OBJECTIVES: Most studies reporting evidence of adverse effects of lead and cadmium on the ability to balance have been conducted in high-exposure groups or have included adults. The effects of prenatal exposure have not been well studied, nor have the effects in children been directly studied. The aim of the study was to identify the associations of lead (in utero and in childhood) and cadmium (in utero) exposure with the ability to balance in children aged 7 and 10 years. DESIGN: Prospective birth cohort study. PARTICIPANTS: Maternal blood lead (n=4285) and cadmium (n=4286) levels were measured by inductively coupled plasma mass spectrometry in women enrolled in the Avon Longitudinal Study of Parents and Children (ALSPAC) during pregnancy. Child lead levels were measured in a subsample of 582 of ALSPAC children at age 30 months. MAIN OUTCOME MEASURES: Children completed a heel-to-toe walking test at 7 years. At 10 years, the children underwent clinical tests of static and dynamic balance. Statistical analysis using SPSS V.19 included logistic regression modelling, comparing categories of ≥ 5 vs <5 µg/dL for lead, and ≥ 1 vs <1 µg/L for cadmium. RESULTS: Balance at age 7 years was not associated with elevated in utero lead or cadmium exposure (adjusted OR for balance dysfunction: Pb 1.01 (95% CI 0.95 to 1.01), n=1732; Cd 0.95 (0.77 to 1.20), n=1734), or with elevated child blood lead level at age 30 months (adjusted OR 0.98 (0.92 to 1.05), n=354). Similarly, neither measures of static nor dynamic balance at age 10 years were associated with in utero lead or cadmium exposure, or child lead level. CONCLUSIONS: These findings do not provide any evidence of an association of prenatal exposure to lead or cadmium, or lead levels in childhood, on balance ability in children.
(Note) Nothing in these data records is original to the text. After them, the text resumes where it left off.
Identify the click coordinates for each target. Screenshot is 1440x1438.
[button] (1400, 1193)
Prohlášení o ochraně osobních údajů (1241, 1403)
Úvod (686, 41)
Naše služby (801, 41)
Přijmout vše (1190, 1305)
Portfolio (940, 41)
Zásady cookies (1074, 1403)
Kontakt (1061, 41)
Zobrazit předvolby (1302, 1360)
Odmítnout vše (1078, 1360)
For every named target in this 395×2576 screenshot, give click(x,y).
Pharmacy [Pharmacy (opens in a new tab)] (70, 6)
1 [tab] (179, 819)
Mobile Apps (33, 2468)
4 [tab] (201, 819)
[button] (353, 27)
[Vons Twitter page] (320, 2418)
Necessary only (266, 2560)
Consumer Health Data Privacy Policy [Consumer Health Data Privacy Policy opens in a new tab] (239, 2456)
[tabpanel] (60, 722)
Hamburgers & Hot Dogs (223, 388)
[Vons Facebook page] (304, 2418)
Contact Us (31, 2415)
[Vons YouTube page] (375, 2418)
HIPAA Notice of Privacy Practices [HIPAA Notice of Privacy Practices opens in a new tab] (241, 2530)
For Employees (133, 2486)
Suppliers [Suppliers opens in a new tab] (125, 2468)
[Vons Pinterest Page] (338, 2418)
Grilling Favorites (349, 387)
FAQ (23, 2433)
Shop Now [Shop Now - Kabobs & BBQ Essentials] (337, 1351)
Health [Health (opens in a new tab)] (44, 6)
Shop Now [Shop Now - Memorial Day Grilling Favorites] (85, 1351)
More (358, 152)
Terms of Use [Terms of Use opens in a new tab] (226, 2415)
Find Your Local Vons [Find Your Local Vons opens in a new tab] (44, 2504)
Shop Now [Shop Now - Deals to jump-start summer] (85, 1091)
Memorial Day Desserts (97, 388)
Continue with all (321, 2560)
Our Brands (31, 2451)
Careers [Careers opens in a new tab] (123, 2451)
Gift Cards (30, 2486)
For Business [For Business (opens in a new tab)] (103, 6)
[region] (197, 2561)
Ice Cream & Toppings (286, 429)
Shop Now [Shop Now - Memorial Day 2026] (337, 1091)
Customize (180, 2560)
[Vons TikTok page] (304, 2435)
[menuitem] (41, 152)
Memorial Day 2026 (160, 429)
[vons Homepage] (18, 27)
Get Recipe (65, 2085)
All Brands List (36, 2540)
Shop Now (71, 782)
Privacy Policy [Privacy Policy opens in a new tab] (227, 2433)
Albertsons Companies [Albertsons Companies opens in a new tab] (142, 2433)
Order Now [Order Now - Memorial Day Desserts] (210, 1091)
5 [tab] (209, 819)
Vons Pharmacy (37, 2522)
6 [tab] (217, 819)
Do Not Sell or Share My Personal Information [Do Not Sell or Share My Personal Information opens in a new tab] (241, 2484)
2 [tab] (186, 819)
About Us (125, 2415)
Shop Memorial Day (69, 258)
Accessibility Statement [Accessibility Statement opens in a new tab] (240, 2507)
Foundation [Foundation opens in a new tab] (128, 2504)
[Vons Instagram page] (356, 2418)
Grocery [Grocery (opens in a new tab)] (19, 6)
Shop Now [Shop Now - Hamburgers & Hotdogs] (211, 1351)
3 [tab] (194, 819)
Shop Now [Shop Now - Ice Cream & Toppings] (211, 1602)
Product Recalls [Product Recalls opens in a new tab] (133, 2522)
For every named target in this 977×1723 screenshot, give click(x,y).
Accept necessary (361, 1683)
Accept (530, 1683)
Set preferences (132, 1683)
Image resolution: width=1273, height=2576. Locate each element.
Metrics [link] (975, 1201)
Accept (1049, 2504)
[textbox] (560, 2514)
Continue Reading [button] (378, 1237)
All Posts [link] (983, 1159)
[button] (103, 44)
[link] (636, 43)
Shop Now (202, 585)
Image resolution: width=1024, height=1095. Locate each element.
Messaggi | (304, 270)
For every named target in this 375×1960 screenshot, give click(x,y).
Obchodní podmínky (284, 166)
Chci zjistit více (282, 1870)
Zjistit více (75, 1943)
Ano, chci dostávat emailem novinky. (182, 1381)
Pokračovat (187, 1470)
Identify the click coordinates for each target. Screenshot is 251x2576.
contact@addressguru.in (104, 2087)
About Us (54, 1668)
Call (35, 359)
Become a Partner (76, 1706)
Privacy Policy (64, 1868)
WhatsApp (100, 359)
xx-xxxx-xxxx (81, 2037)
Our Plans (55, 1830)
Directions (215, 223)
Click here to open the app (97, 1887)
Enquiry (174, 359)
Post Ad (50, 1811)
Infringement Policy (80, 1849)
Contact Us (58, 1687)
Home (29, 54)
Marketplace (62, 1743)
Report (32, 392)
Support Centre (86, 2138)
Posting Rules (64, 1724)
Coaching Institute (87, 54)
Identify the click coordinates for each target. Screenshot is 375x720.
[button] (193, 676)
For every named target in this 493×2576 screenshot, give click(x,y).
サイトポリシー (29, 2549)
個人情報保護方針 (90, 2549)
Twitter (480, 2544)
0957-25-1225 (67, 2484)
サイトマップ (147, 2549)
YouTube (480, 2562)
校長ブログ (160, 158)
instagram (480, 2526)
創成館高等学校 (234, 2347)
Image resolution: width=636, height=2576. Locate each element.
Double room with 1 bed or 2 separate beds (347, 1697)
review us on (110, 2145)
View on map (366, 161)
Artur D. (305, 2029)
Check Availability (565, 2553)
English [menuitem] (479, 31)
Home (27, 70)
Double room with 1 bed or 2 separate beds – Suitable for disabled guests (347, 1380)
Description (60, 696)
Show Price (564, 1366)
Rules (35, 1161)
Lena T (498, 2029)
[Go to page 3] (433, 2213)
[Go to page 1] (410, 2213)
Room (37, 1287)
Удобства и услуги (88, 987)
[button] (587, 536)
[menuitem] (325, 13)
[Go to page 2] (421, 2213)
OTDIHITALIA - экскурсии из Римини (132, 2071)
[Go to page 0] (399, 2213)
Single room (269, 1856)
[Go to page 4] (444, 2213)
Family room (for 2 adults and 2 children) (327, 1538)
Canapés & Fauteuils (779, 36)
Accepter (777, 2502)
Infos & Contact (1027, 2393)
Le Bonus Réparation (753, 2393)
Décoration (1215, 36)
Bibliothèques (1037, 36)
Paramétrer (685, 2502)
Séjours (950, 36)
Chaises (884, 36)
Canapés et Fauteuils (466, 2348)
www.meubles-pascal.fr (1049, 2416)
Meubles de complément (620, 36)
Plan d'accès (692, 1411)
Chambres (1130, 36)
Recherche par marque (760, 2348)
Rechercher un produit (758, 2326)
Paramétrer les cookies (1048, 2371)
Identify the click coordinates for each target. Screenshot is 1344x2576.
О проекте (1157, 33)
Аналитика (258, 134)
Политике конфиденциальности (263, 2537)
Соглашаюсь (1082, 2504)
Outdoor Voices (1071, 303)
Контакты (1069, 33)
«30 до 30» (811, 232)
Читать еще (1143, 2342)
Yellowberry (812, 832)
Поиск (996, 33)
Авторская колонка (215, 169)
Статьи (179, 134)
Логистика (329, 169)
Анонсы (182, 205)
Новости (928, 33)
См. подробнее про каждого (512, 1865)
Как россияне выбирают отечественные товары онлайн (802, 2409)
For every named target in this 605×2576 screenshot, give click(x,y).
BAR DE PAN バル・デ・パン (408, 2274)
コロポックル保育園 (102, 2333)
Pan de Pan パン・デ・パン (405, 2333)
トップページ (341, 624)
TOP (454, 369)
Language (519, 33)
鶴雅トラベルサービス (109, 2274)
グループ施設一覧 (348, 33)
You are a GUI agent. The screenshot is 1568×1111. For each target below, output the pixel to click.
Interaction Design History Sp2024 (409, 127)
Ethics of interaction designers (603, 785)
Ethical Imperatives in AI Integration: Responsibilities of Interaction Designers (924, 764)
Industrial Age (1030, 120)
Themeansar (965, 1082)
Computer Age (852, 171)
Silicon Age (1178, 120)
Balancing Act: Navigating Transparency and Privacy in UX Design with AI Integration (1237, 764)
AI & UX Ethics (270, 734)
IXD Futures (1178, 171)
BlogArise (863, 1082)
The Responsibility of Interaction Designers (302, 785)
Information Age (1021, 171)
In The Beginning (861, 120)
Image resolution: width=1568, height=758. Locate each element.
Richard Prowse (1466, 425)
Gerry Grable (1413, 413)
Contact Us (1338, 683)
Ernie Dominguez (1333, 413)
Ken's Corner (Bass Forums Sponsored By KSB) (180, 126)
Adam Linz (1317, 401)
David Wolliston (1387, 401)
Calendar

Confirmation in other cohorts is needed.

Prenatal alcohol exposure and childhood balance ability:findings from a UK birth cohort study

OBJECTIVE: To investigate the association of prenatal alcohol exposure with balance in10-year-old children. DESIGN: Population-based prospective longitudinal study. SETTING: Former Avon region of UK (Southwest England). PARTICIPANTS: 6915 children from the Avon Longitudinal Study of Parents and Children who had a balance assessment at age 10 and had data on maternal alcohol consumption. OUTCOME MEASURES: 3 composite balance scores: dynamic balance (beam-walking), static balance eyes open, static balance eyes closed (heel-to-toe balance on a beam and standing on one leg, eyes open or closed). RESULTS: Most mothers (95.5%) consumed no-to-moderate amounts (3-7 glasses/week) of alcohol during pregnancy. Higher total-alcohol consumption was associated with maternal-social advantage, whereas binge drinking (≥4 units/day) and abstinence were associated with maternal social disadvantage. No evidence was found of an adverse effect of maternal-alcohol consumption on childhood balance. Higher maternal-alcohol use during pregnancy was generally associated with better offspring outcomes, with some specific effects appearing strong (static balance eyes open and moderate total alcohol exposure at 18 weeks, adjusted OR 1.23 (95% CI 1.01 to 1.49); static balance eyes closed and moderate total alcohol exposure at 18 weeks, adjusted OR 1.25 (95% CI 1.06 to 1.48). Similar results were found for both paternal and postnatal maternal alcohol exposure. A Mendelian-randomization approach was used to estimate the association between maternal genotype and offspring balance using the non-synonymous variant rs1229984*A (ADH1B) to proxy for lower maternal alcohol consumption; no strong associations were found between this genotype/proxy and offspring balance. CONCLUSIONS: No evidence was found to indicate that moderate maternal alcohol consumption in this population sample had an adverse effect on offspring balance at age 10. An apparent beneficial effect of higher total maternal alcohol consumption on offspring balance appeared likely to reflect residual confounding.